• DIRECTIONS: After locating the line containing "Pick the legend swatch between 40 and 45" in the entries below, please write out that line and the rest through the end exactly. Omit pictures.
==== RECORDS PROVIDED
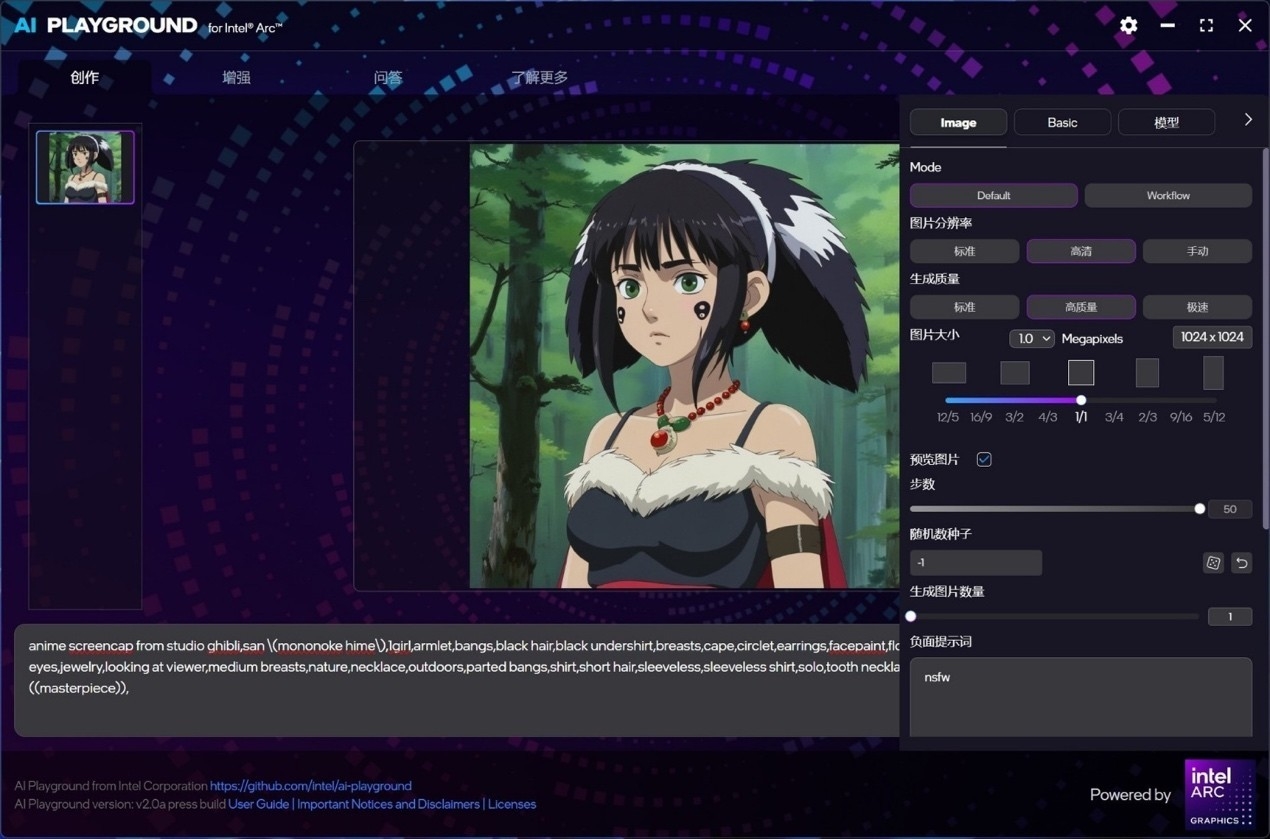
Task: Select the 3/2 aspect ratio shape
Action: coord(1014,373)
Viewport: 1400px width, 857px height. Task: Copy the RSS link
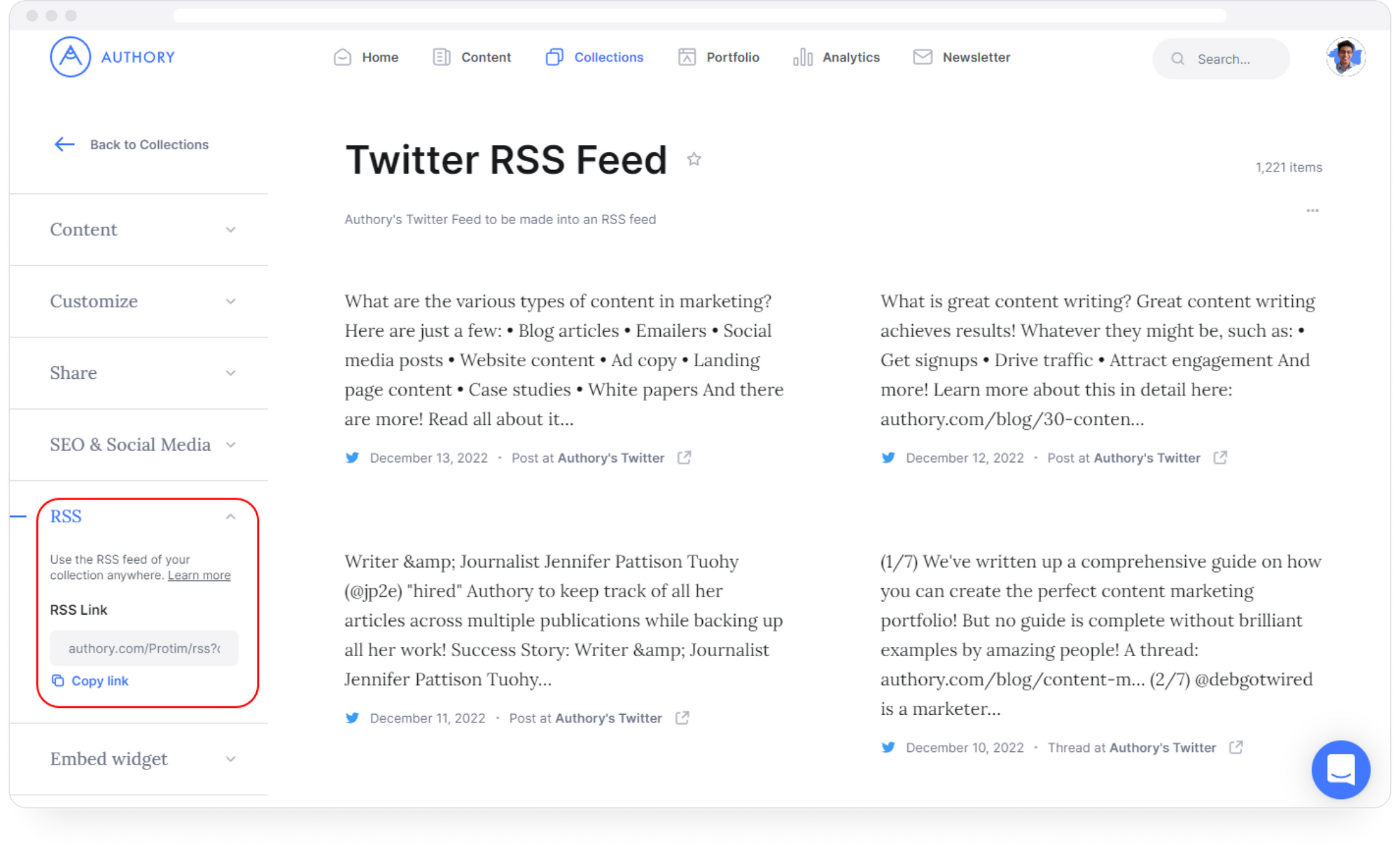click(90, 681)
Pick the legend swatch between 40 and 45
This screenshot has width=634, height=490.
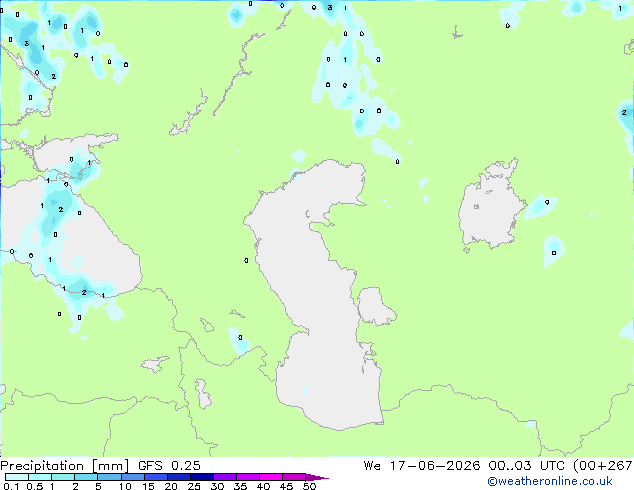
========
• EXERCISE RESULT:
Pick the legend swatch between 40 and 45
This screenshot has width=634, height=490.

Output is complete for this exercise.